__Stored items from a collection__
==========

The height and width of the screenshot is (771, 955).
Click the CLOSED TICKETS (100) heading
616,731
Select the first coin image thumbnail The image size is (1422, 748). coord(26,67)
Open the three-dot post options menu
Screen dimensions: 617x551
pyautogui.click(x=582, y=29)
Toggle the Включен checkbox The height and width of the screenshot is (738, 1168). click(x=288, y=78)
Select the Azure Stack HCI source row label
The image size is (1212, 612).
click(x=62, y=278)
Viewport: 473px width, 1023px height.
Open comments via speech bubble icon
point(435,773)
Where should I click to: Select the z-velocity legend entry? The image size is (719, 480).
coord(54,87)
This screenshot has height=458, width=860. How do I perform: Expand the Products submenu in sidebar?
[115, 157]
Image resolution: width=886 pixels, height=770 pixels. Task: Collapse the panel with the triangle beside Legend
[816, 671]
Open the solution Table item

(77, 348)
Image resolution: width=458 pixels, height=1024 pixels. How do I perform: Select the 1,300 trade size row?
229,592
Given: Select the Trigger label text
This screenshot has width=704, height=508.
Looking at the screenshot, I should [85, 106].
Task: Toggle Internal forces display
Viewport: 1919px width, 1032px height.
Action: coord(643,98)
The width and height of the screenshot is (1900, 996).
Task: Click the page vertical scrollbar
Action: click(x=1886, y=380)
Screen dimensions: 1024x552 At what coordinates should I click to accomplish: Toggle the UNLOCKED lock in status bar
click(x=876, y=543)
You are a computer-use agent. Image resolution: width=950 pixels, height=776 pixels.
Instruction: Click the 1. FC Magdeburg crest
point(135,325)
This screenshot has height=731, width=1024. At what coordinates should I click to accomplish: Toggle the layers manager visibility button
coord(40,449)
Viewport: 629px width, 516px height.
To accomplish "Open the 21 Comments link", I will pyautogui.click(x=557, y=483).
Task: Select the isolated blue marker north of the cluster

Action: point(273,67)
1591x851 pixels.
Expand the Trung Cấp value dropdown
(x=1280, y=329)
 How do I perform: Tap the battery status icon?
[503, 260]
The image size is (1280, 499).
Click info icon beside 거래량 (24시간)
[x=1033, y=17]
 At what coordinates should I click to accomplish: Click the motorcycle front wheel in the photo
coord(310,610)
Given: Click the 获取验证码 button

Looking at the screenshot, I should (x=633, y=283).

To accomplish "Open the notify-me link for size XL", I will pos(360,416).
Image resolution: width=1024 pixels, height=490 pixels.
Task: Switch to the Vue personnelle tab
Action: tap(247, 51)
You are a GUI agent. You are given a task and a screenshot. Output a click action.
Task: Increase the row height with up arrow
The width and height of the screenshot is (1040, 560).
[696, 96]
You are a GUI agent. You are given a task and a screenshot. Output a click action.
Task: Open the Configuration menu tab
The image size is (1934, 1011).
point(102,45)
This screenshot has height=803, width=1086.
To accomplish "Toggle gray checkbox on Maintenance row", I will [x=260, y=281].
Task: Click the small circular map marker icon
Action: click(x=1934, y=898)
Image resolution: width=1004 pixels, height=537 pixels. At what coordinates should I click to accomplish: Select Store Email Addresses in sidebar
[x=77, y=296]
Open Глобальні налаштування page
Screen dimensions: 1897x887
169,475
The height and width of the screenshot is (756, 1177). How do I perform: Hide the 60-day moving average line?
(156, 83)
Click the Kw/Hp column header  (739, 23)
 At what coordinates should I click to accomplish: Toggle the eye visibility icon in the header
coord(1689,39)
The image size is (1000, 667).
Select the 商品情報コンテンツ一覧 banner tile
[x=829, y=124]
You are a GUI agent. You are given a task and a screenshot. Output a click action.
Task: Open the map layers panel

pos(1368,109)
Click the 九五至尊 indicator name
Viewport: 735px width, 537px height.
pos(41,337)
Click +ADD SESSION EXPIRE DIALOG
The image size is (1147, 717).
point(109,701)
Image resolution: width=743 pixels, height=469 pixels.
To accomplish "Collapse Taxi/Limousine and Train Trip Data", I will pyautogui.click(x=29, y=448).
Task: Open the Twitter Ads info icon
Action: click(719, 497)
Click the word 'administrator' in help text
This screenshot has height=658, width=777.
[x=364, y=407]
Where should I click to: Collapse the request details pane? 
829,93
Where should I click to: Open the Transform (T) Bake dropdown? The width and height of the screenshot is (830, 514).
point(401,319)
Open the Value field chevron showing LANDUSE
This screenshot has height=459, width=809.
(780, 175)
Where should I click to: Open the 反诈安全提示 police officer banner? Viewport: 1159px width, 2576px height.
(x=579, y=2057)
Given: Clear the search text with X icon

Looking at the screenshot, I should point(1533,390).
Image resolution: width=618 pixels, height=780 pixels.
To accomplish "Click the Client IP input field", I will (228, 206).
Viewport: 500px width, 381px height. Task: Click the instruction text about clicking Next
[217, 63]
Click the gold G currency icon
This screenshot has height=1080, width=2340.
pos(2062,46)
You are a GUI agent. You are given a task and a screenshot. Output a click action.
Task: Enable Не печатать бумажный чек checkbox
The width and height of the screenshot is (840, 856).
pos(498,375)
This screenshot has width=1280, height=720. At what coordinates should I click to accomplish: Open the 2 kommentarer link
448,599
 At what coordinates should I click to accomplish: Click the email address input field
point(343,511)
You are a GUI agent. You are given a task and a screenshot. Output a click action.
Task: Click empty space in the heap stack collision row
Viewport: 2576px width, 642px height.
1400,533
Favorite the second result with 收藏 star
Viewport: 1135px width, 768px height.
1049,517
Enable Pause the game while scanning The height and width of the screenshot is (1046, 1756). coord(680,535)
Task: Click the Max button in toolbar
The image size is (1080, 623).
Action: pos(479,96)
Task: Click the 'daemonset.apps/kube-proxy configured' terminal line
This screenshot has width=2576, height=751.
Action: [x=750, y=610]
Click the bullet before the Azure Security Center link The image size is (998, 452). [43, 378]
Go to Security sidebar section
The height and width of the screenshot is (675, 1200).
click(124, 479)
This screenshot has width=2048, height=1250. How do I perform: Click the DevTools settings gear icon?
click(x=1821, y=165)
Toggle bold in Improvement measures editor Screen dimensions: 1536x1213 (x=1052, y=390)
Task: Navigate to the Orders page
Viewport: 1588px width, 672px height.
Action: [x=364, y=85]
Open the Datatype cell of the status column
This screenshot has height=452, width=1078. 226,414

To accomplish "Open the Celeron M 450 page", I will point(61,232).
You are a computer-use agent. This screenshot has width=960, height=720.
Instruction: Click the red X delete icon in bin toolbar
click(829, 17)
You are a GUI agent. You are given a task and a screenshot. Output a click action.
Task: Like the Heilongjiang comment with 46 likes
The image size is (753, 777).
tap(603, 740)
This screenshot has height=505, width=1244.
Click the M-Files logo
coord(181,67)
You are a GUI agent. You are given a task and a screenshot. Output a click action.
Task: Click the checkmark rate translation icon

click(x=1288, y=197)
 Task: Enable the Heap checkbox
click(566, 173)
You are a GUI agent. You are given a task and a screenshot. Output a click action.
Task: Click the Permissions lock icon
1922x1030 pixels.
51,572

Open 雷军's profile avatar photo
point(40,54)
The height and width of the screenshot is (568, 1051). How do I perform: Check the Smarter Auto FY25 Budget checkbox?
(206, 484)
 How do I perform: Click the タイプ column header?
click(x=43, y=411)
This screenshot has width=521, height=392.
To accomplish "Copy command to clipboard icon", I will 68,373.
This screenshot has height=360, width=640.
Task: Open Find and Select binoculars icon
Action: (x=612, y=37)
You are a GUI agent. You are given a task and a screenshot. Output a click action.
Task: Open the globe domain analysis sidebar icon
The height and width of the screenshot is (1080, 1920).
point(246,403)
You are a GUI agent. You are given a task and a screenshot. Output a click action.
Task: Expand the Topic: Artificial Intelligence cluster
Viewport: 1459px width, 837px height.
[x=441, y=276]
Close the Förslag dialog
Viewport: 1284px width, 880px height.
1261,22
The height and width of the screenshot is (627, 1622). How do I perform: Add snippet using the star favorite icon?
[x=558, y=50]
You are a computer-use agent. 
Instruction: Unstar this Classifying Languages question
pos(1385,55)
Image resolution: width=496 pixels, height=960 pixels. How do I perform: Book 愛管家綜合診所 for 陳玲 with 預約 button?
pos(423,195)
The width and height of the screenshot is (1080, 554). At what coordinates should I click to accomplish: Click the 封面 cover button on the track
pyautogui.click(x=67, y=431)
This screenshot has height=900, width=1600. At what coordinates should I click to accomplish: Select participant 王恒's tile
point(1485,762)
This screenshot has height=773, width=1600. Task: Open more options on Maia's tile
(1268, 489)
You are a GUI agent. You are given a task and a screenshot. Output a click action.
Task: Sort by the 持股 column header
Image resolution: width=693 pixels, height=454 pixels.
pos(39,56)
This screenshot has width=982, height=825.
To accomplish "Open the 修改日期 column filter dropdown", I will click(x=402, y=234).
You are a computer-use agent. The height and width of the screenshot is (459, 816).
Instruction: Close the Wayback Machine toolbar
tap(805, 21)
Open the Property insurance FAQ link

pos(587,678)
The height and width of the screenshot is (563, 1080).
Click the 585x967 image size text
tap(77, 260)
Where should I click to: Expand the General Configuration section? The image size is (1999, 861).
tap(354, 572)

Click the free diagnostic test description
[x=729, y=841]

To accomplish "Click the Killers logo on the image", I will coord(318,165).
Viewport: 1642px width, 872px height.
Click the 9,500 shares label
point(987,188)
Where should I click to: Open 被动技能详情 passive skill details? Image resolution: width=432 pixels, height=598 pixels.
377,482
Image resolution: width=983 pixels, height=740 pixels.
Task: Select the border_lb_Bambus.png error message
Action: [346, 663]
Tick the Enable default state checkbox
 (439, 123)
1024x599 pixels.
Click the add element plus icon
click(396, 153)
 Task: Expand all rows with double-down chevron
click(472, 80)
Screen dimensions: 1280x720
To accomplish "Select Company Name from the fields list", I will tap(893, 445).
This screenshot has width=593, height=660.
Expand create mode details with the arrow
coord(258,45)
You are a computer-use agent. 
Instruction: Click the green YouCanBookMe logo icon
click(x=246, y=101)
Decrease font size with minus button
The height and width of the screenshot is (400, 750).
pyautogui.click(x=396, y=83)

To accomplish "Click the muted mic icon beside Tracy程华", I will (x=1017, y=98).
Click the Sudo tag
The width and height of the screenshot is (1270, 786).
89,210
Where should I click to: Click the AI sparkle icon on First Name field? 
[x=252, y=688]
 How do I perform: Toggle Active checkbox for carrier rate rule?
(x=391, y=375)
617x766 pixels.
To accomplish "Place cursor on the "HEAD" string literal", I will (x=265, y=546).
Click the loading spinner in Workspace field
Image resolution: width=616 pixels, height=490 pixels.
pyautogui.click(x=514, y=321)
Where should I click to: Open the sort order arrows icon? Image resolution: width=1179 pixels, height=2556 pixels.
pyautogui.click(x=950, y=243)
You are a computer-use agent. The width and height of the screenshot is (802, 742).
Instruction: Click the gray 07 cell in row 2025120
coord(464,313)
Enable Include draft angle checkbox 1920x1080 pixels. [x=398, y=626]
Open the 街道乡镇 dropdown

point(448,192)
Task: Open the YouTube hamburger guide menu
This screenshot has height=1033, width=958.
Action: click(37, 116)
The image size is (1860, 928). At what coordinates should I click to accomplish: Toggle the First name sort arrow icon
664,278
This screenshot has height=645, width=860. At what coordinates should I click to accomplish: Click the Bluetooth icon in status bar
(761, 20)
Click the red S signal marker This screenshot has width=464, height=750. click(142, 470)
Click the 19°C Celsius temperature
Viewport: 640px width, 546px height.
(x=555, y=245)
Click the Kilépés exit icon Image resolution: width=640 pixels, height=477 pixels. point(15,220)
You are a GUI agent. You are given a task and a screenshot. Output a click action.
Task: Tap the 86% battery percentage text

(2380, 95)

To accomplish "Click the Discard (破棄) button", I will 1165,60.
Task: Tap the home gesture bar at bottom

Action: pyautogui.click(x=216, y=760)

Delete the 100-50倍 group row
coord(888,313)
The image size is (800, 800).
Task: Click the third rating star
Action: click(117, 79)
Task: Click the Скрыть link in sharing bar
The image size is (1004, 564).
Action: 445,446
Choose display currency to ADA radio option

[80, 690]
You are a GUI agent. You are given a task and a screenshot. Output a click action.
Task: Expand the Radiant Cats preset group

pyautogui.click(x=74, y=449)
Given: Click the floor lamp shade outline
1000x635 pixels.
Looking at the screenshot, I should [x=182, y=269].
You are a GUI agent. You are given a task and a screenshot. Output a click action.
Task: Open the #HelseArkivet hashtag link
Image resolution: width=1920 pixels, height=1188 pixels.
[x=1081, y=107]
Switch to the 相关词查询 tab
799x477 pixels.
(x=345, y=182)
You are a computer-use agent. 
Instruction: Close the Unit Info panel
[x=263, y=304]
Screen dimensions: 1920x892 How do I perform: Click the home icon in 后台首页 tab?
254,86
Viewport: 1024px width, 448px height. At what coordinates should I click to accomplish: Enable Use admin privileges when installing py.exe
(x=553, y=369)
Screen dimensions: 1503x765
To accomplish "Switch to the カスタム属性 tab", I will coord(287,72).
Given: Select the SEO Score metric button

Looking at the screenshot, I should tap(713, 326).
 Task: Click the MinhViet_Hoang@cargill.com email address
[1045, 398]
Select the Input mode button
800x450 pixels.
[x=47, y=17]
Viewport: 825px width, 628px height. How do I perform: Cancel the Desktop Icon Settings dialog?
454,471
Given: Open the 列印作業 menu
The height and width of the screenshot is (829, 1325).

==========

__What needs to be done__
Above are some lines. Repeat exactly, and only, those from the line that has "Click the free diagnostic test description" through the line that has "Decrease font size with minus button".

__Problem solution__
Click the free diagnostic test description
[x=729, y=841]

To accomplish "Click the Killers logo on the image", I will coord(318,165).
Viewport: 1642px width, 872px height.
Click the 9,500 shares label
point(987,188)
Where should I click to: Open 被动技能详情 passive skill details? Image resolution: width=432 pixels, height=598 pixels.
377,482
Image resolution: width=983 pixels, height=740 pixels.
Task: Select the border_lb_Bambus.png error message
Action: [346, 663]
Tick the Enable default state checkbox
 (439, 123)
1024x599 pixels.
Click the add element plus icon
click(396, 153)
 Task: Expand all rows with double-down chevron
click(472, 80)
Screen dimensions: 1280x720
To accomplish "Select Company Name from the fields list", I will tap(893, 445).
This screenshot has width=593, height=660.
Expand create mode details with the arrow
coord(258,45)
You are a computer-use agent. 
Instruction: Click the green YouCanBookMe logo icon
click(x=246, y=101)
Decrease font size with minus button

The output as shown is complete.